§ **Exercise objective**
Tally every line below where "accomplish" appears, then report the total alone.

§ **Material to process**
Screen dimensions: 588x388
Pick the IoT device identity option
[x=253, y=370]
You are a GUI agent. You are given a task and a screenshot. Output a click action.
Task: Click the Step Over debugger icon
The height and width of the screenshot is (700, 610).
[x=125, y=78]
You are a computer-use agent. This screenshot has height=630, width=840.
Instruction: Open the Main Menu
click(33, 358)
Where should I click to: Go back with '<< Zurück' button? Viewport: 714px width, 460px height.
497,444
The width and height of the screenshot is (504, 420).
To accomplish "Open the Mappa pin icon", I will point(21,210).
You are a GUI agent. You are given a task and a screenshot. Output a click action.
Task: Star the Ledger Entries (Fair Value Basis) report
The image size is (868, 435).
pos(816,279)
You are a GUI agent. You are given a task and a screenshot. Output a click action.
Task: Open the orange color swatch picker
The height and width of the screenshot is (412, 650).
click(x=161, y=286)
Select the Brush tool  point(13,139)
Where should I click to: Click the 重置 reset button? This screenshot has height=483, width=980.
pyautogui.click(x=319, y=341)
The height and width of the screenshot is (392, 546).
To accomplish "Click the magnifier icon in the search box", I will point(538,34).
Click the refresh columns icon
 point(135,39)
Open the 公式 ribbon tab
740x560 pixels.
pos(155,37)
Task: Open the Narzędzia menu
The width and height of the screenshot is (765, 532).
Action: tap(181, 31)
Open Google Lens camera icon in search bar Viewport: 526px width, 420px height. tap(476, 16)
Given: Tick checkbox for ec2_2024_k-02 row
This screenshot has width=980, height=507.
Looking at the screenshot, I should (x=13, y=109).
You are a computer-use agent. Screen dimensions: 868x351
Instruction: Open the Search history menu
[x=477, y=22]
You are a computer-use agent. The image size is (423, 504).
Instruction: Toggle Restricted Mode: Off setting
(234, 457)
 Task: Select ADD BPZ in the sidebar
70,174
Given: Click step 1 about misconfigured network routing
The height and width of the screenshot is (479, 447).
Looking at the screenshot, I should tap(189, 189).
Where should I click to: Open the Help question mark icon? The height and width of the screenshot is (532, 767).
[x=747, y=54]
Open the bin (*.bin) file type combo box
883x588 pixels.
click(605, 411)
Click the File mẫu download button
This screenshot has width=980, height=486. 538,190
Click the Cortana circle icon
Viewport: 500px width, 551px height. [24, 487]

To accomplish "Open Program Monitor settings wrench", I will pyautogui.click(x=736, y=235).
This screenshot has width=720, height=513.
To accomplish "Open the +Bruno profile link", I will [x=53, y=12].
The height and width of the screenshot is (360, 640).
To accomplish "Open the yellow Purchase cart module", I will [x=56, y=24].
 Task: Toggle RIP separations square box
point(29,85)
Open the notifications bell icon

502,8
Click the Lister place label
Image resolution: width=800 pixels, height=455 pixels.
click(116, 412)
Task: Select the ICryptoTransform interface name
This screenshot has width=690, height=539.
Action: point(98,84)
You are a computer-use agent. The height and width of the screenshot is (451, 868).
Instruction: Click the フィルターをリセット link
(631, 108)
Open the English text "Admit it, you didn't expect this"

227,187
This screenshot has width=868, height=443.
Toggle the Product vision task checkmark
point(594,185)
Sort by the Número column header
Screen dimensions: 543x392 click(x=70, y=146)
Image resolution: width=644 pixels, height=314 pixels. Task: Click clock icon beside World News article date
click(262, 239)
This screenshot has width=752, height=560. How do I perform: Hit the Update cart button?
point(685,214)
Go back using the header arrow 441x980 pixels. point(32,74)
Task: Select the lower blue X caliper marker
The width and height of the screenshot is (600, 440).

§ **Completed exercise**
5